WaMu gets funds from private group

The Spokesman-Review

Washington Mutual Inc. secured $7 billion in new capital Tuesday, an injection that is aimed at reviving the company despite ballooning loan losses but which may also push it to rethink its strategy, slim down and revamp the management.

The country’s largest savings and loan has been badly hurt by rising delinquencies and defaults on mortgages, and efforts last year to rehabilitate its finances fell short despite assurances from management that slashing its dividend, raising nearly $3 billion in a stock sale and leaving the subprime mortgage business would be sufficient.

Washington Mutual said it would get the new capital from an investment group led by private equity group TPG, but will cut its dividend again and post both a wider loss and set aside more in loan loss provisions for the first quarter than had been expected.

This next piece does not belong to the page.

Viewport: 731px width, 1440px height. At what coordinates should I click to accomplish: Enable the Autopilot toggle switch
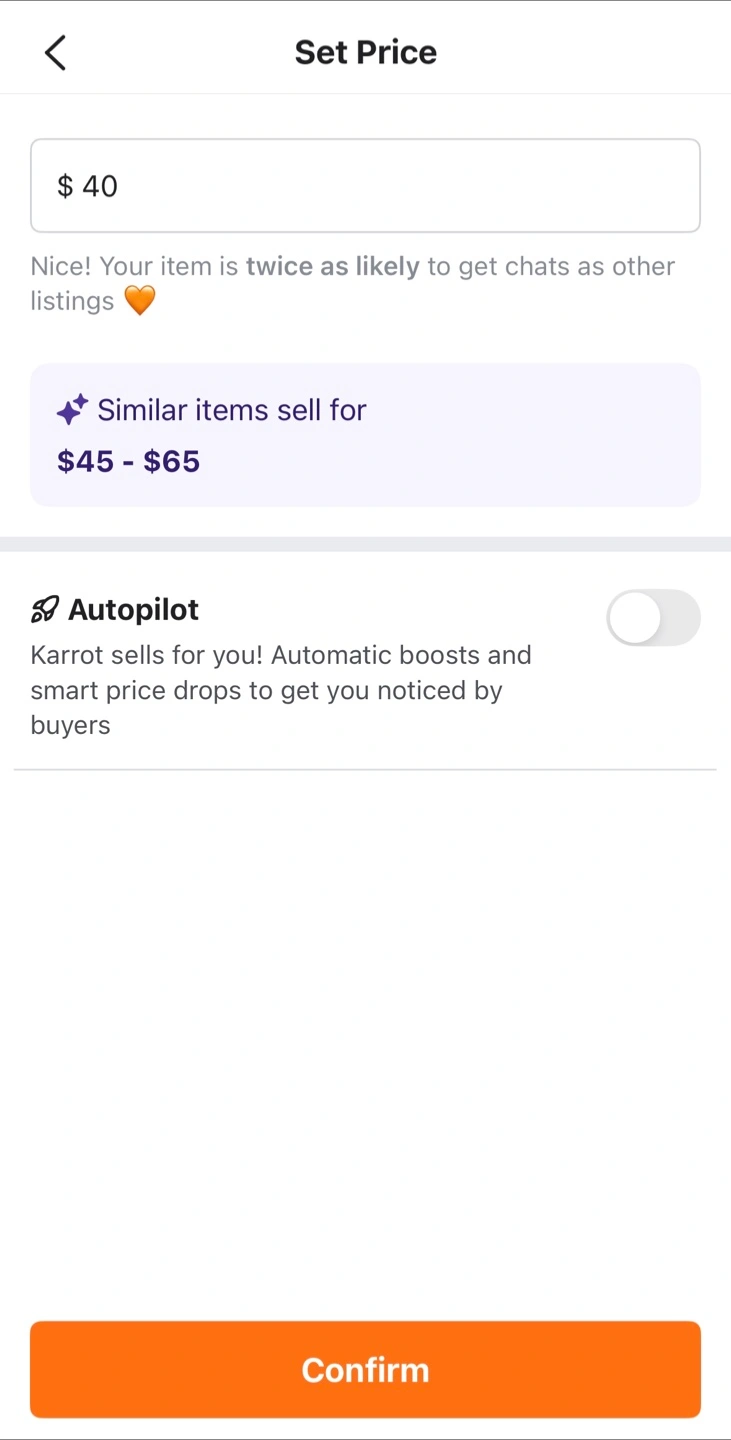653,618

TPG founding partner David Bonderman, a former WaMu director, will also rejoin the board.

Separately, the thrift said it will get out of the wholesale lending business, close all remaining standalone home loan centers and lay off about 3,000 workers.

American Airlines said it was canceling up to 500 flights Tuesday, potentially more than one-fifth of its schedule, to check the bundling of wires in some planes, the same issue that caused the airline to scrap more than 400 flights last month.

American, the nation’s largest carrier, said the cancellations could spill into today and beyond.

The airline said the Federal Aviation Administration raised more concerns about the recent inspections of the wiring in its approximately 300 MD-80 aircraft.

The company said they were not safety-of-flight issues.

Tim Wagner, a spokesman for the airline, said an FAA inspector checked several planes Monday and found that some of the work performed last month didn’t meet the agency’s standards.

•Personal information that may have included Social Security numbers and pharmacy or medical data for about 128,000 WellPoint Inc. customers in several states was exposed online over the past year, the health insurer said Tuesday.

WellPoint, which has had other data security issues in the past, recently learned about the problem, fixed it and is notifying customers, spokeswoman Shannon Troughton said. The nation’s largest health insurer by membership is offering free credit-monitoring services for those customers, but has received no reports of identity theft or credit fraud.

The latest security lapse stems from two servers maintained by an outside vendor that Troughton declined to identify. The vendor specializes in data management.